> [Assignment]:
Whenever a line in the entries below contains the string "resolution", copy that line.

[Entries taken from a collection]
[Start of section]
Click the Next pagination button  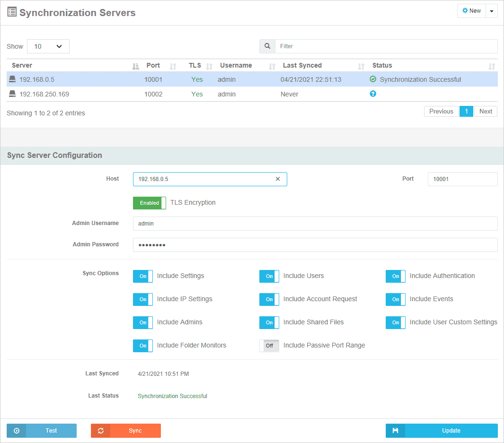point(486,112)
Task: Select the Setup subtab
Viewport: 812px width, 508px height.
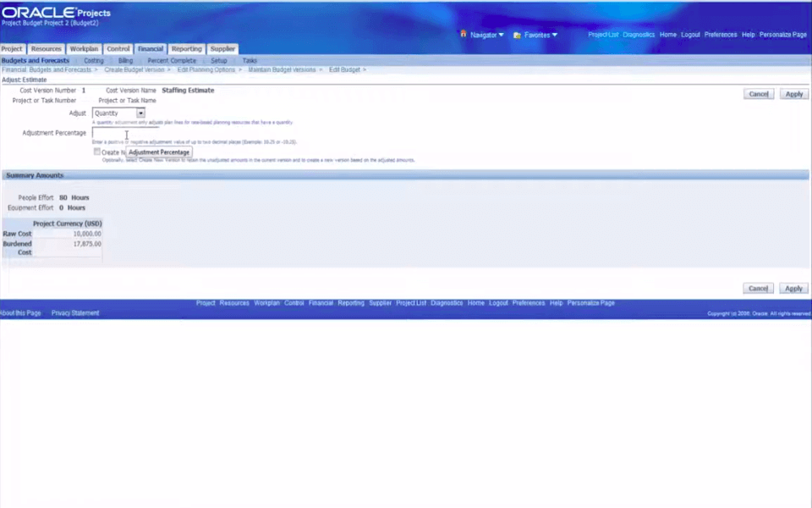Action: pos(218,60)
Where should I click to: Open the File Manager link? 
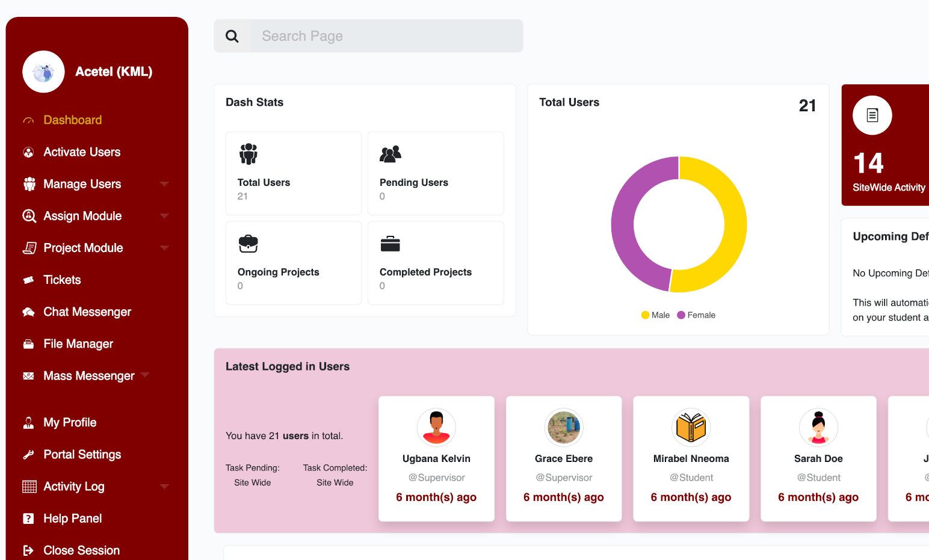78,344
[End of section]
[Start of section]
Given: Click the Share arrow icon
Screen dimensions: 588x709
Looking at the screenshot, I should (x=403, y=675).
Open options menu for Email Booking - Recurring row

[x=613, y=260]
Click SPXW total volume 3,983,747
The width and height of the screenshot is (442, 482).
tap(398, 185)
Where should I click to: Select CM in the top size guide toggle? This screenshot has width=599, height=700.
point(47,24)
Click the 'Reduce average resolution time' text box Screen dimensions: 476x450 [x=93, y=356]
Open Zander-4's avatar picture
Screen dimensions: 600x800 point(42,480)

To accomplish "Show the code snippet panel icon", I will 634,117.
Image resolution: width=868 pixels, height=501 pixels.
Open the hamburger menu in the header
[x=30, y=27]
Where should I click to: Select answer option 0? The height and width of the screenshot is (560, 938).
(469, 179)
[End of section]
[Start of section]
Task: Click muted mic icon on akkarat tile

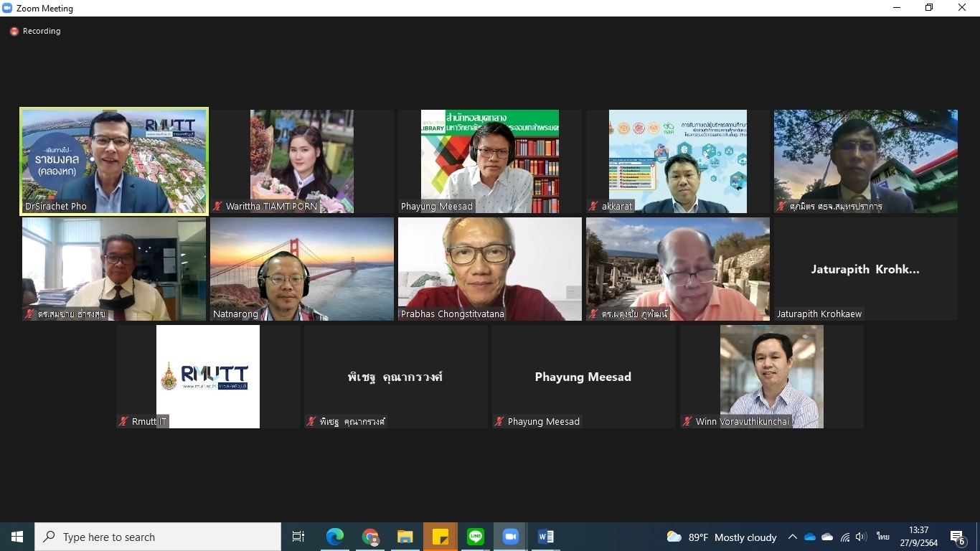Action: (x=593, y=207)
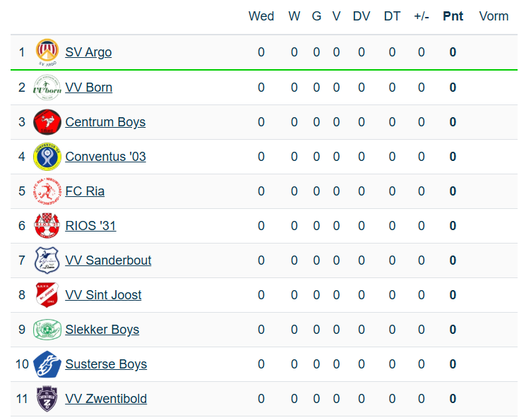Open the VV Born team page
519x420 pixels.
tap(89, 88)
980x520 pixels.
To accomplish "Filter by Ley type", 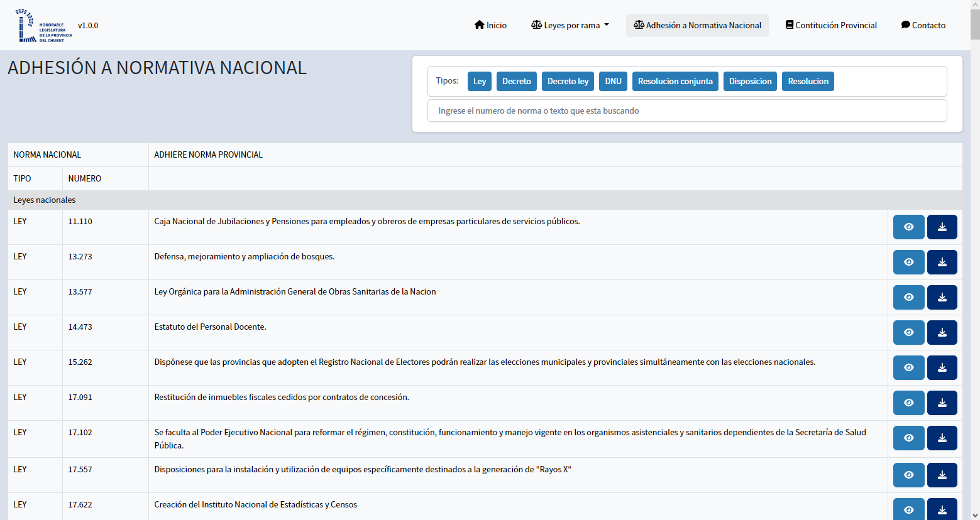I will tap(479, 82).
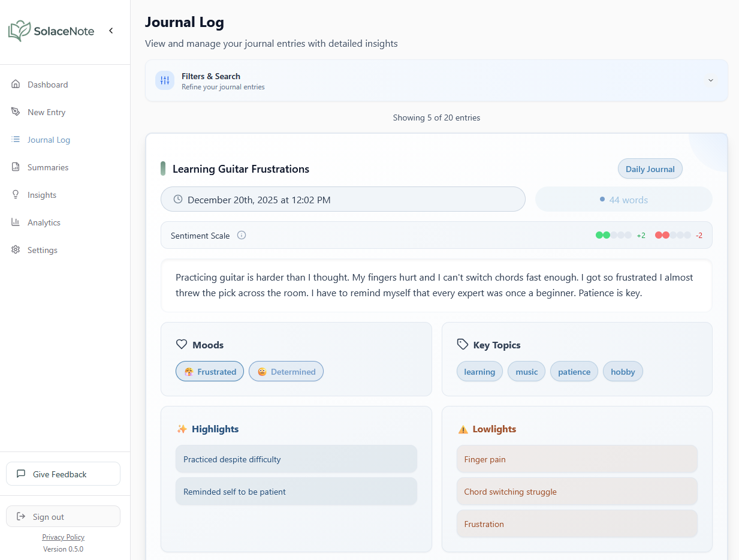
[End of section]
> [Completed task]:
Click the 'Reduce average resolution time' text box Screen dimensions: 476x450 [x=93, y=356]
Image resolution: width=868 pixels, height=501 pixels.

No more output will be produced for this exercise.